Now for the if part, if $ f(x) = f(y), $ then $ \displaystyle \{y \in X \; | \; yEx\} = \{x \in X \; | \; xEy\}, $ but this certainly doesn't imply that $ f $ must be a function. For example, if $ f(x) = \{x, y, z \} $ for some $ y, z \in X $ such that $ zEx $ and $ yEx, $ then $ f(y) = \{y, x, z\}. $
I have no direction to go for this problem so any help would be appreciated.
The exact passage in the book is as follows:
Let me first introduce some new notation.
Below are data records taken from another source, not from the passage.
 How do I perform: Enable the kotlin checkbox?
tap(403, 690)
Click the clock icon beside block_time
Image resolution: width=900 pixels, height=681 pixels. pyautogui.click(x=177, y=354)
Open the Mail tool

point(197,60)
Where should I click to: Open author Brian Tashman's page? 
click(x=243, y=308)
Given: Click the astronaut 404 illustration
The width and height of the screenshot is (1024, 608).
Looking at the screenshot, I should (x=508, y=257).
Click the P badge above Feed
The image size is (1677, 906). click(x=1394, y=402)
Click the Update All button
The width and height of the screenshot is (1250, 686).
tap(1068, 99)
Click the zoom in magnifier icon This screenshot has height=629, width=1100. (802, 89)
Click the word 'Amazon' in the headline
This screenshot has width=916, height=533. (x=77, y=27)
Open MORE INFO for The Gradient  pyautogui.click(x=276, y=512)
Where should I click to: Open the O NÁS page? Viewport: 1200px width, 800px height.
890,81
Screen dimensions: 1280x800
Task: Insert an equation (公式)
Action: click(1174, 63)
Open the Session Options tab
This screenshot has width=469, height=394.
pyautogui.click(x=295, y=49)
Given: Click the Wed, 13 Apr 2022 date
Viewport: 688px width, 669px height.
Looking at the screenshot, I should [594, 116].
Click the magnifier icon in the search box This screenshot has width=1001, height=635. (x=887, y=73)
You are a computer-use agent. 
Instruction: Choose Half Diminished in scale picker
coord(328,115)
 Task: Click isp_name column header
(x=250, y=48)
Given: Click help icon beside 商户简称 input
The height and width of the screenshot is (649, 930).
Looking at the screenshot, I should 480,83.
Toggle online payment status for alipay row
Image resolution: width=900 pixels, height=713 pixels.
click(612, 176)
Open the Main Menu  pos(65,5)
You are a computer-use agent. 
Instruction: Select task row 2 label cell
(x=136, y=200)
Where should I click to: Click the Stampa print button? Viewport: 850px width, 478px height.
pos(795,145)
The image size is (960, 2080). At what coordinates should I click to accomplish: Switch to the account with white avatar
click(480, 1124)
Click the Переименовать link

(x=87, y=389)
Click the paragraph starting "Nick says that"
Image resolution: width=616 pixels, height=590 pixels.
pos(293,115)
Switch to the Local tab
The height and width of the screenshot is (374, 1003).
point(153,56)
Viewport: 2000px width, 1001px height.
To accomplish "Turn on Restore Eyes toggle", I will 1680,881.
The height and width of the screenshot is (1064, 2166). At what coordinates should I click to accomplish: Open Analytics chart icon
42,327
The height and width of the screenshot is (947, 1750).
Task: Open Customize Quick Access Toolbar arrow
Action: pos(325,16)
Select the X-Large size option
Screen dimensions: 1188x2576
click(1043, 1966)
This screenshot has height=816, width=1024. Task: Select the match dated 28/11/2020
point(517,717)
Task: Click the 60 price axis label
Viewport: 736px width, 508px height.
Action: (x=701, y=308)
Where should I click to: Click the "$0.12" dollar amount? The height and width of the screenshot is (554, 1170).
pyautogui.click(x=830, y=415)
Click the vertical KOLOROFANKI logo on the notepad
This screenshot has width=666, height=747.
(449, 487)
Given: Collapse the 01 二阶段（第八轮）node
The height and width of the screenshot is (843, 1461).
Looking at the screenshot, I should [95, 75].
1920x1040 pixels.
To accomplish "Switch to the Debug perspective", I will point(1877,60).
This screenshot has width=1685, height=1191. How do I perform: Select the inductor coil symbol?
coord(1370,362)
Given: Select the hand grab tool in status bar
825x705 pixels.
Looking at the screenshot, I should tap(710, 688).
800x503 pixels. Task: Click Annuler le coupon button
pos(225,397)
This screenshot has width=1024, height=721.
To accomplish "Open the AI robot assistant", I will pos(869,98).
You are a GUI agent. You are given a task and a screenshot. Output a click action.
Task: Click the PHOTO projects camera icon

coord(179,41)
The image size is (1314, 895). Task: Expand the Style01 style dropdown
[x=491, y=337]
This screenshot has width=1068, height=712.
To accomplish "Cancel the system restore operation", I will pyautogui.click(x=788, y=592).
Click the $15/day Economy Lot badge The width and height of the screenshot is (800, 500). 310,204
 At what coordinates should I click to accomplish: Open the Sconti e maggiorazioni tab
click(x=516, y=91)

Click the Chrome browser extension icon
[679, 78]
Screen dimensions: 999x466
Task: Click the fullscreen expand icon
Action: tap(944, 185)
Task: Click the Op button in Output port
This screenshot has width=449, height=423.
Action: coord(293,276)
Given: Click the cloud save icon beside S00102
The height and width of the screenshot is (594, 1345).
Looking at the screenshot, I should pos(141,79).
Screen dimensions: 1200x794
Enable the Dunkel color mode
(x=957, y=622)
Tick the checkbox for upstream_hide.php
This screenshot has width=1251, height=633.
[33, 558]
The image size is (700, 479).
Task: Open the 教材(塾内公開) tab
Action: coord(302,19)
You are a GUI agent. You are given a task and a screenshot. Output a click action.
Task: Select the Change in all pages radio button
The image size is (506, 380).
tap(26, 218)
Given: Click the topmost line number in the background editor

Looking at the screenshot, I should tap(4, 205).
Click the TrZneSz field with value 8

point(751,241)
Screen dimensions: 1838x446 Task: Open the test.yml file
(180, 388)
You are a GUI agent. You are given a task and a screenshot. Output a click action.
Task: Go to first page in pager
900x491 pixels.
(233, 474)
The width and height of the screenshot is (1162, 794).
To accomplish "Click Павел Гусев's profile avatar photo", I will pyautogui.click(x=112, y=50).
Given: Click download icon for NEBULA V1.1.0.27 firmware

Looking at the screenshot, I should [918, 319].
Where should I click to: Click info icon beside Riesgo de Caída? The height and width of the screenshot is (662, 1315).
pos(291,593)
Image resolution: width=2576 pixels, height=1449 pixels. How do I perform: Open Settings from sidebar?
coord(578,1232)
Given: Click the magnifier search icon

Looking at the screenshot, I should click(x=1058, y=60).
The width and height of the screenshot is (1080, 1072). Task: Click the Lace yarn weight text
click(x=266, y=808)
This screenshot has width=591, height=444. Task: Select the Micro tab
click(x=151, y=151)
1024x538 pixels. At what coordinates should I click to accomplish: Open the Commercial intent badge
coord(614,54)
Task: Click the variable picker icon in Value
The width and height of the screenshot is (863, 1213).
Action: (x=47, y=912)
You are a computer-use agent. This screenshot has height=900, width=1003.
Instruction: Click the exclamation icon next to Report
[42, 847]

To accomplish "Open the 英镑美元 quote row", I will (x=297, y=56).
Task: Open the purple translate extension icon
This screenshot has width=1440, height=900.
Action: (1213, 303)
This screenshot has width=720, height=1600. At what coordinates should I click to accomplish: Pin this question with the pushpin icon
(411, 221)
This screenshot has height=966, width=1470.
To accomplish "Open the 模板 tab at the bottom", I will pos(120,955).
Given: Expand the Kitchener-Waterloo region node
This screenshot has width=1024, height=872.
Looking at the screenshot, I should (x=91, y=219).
I define $\bar{x}=\{y\in X: xEy\}$ where $x\in X$.
In this passage it is implied that $f\subset X\times S$ where $S=\{\bar{x}: x\in X, \}$.
So given any function $f\subset X\times Y$ we can form an equivalance relation $E\subset X\times X$ by defining $E=\{(x_1,x_2)\in X\times X: f(x_1)=f(x_2)\}$.
Vice verse given an equivalance relation E, we can form a function $f\subset X\times S$ by defining $f(x):= \bar{x}$. Clearly if $f(x)= \bar{x_1}$ and $f(x)=\bar{x_2}$ by equivalance $\bar{x_1}=\bar{x_2}$ so $f$ is indeed a function.
Note: Functions are seen in terms of relations in this chapter of the book so if you are given a function $f:\mathbb{R}\to \mathbb{R}$ where $f(x)=x^2$. In this chapter $f$ would be instead rewritten as $f:=\{(x,x^2): x\in X\}$ or in general given $f:X\to Y$ we define $f$ to be $f:=\{(x,f(x)): x\in X, f(x)\in Y\}$.